Global Oil and Gas: A Balancing Act

2025 has been a turbulent year for global oil markets. Consumption has underperformed, prompting repeated downward revisions in demand forecasts. Meanwhile, the rollback of voluntary OPEC+ production cuts has added nearly 3 million barrels of oil equivalent per day (mmboepd) to global supply.

Combined with seasonally soft demand and rising output from the Americas, this influx risks tipping the market into oversupply over the next 12 months. European supermajors are recalibrating their strategies – while decarbonisation remains central, there’s renewed emphasis on disciplined oil and gas investment and cost efficiency.

Despite headwinds, the offshore engineering, procurement, construction and installation (EPCI) investment outlook remains strong. After a dip in 2025, offshore oil and gas investment is expected to average $57 billion annually between 2026 and 2029. Offshore wind will continue to dominate EPCI spend, but lower oil prices and inflated supply chain costs are squeezing upstream cash flow and margins, driving a renewed focus on cost control.

Aging offshore fleets present a critical challenge. Lower dayrates are making it difficult to replace rigs and vessels, potentially impacting project efficiency and emissions management.

Global Offshore Energy EPCI Investment
Global Offshore Energy EPCI Investment
Source: Westwood Analysis

Exploration: Fewer Players, Smaller Plays

Global volatility and long-term uncertainty around hydrocarbon demand have led high-impact explorers to maintain activity levels to preserve future optionality. However, discovered resource volumes are declining, and the number of companies engaged in high-impact exploration has halved.

National Oil Companies (NOCs) and supermajors now dominate the landscape. In 2024, NOCs accounted for 51% of high-impact well equity and 67% of discovered resources. Yet, opportunities to bring new barrels to market are shrinking due to smaller play sizes and reduced acquisition of 3D seismic data, which is essential for maturing prospects.

To sustain long-term growth, Exploration & Production (E&P) companies may need to diversify – leveraging conventional exploration, accessing discovered resource opportunities (DROs), pursuing M&A, and exploring unconventional plays. This will be crucial as markets continue to favour short-term returns.

Offshore Services: Facing Cost Pressures

Rising supply chain costs have delayed Final Investment Decisions (FIDs), as operators seek price reductions in response to lower-than-expected oil prices. A rebound in FID activity is anticipated in 2026.

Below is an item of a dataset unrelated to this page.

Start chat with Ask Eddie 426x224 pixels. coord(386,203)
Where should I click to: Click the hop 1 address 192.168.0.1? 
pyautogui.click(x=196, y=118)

Rig contracting has slowed since 2024, leading to reduced utilisation and dayrates. Offshore Support Vessel (OSV) utilisation has also declined, except in the resilient Gulf Cooperation Council (GCC) region. Demand for deepwater rigs is expected to increase from the second half of 2026 as postponed projects resume. The jackup market may also recover, although much depends on Saudi Aramco’s plans.

Despite aging fleets, current market dynamics do not support a newbuild cycle. Instead, operators and service providers must extend asset life and improve operational efficiency. Key growth markets for Offshore Energy Services (OES) between 2025 and 2029 include Saudi Arabia, Qatar and Brazil, with additional prospects in East and West Africa, Southeast Asia, and the Mediterranean.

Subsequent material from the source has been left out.